Het lichaam toebereid

Onderstaande Schriftoverdenking is van de hand van ds. E.T. van den Born.[1]


Lucas 2: 7a, Hebreeën 10: 5-7

 

Het is vandaag Kerstfeest. Wij kunnen dit feest alleen vieren als wij gelovig lezen en bewaren wat van hem geschreven staat.

In de kribbe ligt het heilig Kind Jezus, in de wereld gebracht door Zijn Vader, in de wereld gekomen naar Zijn wil. Hij is de Zoon van God, maar ook de Zoon van David, en als zodanig de wettige erfgenaam van Davids troon, die wel in het slijk vertreden is, maar naar Gods verbond met David “heerlijk pralen zal, zo duurzaam als de zon, zo glansrijk als haar stralen”. En naar het woord van de engel tot Maria gesproken, zal het heilig Kind Jezus die wondere troon van David ontvangen en heersen tot in eeuwigheid. En van dit heilig Kind Jezus lezen wij in Hebreeën 10, dat Hij bij Zijn komst in de wereld gezegd heeft: “Slachtoffer en offergave hebt Gij niet gewild, maar Gij hebt Mij een lichaam bereid”.

Dat brengt ons van Hebreeën 10 naar psalm 40, waar David zo spreekt. Hij spreekt in psalm 40 van het grote wonder, dat God aan Hem gedaan heeft. De Here heeft Hem geopende oren gegeven om de boekrol te kunnen lezen en uit te voeren tot heil van Israël. Door het geven van geopende oren kan David het regiment voeren over Gods volk, kan hij èn zichzelf èn zijn volk binden aan de wet van God, kan hij met zijn volk ter overwinning uittrekken, omdat God Hem de overwinning geeft. Door dit wonder van te horen èn te gehoorzamen kan Gods koninkrijk worden opgericht, en de macht van de zonde worden gebroken.

Maar hoewel David geopende oren heeft ontvangen om de boekrol te horen, kan hij toch zijn volk niet onbevlekt in het eeuwige leven stellen. Want David en Davids volk moeten toch sterven vanwege hun zonden.
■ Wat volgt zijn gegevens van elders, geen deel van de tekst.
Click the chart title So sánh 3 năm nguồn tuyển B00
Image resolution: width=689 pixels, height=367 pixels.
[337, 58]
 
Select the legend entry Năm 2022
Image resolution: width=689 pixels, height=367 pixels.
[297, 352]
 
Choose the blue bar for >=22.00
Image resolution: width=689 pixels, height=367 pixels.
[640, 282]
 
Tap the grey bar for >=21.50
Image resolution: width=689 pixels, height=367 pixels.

Het wonder dat God aan David heeft gedaan, kwam op uit geschonken gerechtigheid. Maar op het Kerstfeest heeft de Here door de Heilige Geest een nog veel groter wonder gewerkt. Hij heeft Zijn Zoon in de wereld gebracht door de Heilige Geest in ware gerechtigheid en heiligheid om zó toegerust, als de Christus over Gods volk te regeren, het te brengen onder de paradijswet en het te geven een paradijshart om Gods wil volmaakt te doen.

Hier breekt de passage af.